髪の毛の悩みなら公女様にお任せあれ!~ヘアスタイルから始まる領地改革

「実はね……ケイリーがルシアナを、エスコートしてくれたらいいんじゃないかって思っていたのよ」
「ええ?! 」
「私からルシアナに提案して、無理やり舞踏会に引っ張り出すのは良くないでしょ? だからケイリー自ら申し出てくれるのを待っていたんだけど……。ダンスの練習に誘うまでは出来たのだから、その先もって思ったけど、なかなか難しいわね」

 口を開きかけては閉じていた理由が、まさかエスコートの申し出だったとは。
 人目を避け、引きこもり生活をしているケイリーが迷うのも無理はない。
 とはいえ、ルシアナにはもう相手がいる。今更、他にエスコート役が見つかったからってお断りするのは、失礼じゃないだろうか。
 
「ですがベアトリス様、もう手遅れですよ。王宮騎士団の方に頼んでしまったではありませんか」
「ああ、彼ね。一応保険のために声は掛けたし了承して貰ったけど、断ったっていいのよ。だって彼、『いつも隣で微笑んでいてくれるような、穏やかで清楚な人がタイプです』って以前言っていたもの。今度別の女性を紹介してあげればいいし、それに王子が代わりに出るのだから、文句なんて言えっこないわ」
 
 ……ベアトリス様。今軽く、わたくしをディスりましたよね?

 まあそれは置いといて。

「それなら良いですが……。ケイリー様はお誘いして下さるでしょうか」

 ルシアナだって、今回の舞踏会がケイリーにとっての契機になればいいとは思う。
 でももう舞踏会は明後日。
 ケイリーの決心がつかないまま、当日を迎えることになりそうだ。
 
「出たいって気持ちは絶対にあるわ。
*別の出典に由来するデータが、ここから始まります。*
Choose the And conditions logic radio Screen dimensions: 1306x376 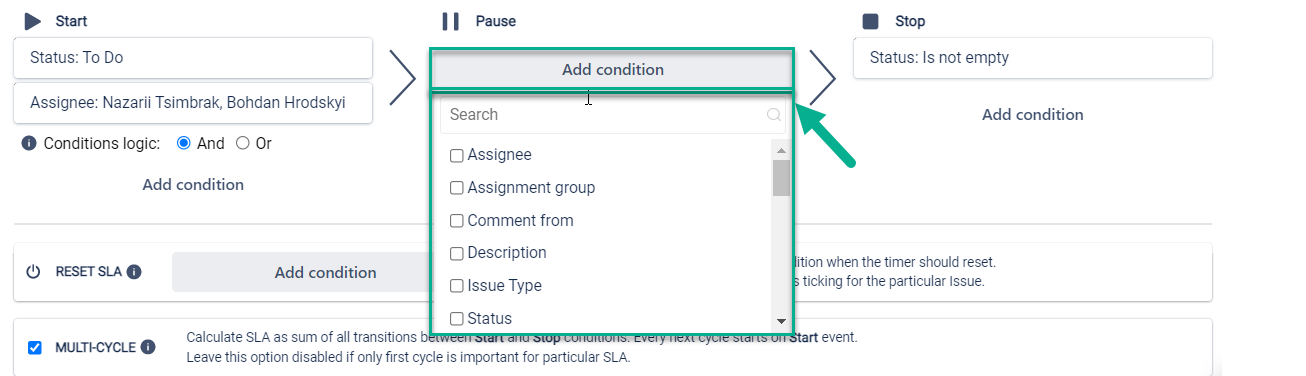point(183,143)
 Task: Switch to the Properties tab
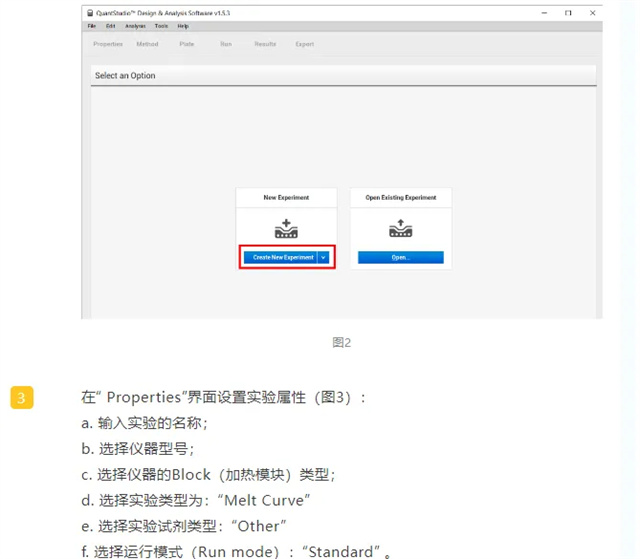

だって私がどの男性を紹介しようか悩んでいたら、止めようとしたくらいだもの。ルシアナが隣にいてくれたらケイリーはきっと大丈夫」

 な、な、な、なんですか、その話は?!
 わたくしが他の男性と踊るのが嫌ってこと?

 ルシアナはてっきり、お嫁に行くベアトリスを安心させるために、自分は大丈夫だという姿を見せたいのだと思っていた。
 
 ケイリー様にとってのわたくしって、一体何なのかしら。

 そんな疑問が湧かないでもないが、ケイリーに表舞台に出たい意思があるのなら、ルシアナも最後まで待ってみようと黙っていることにした。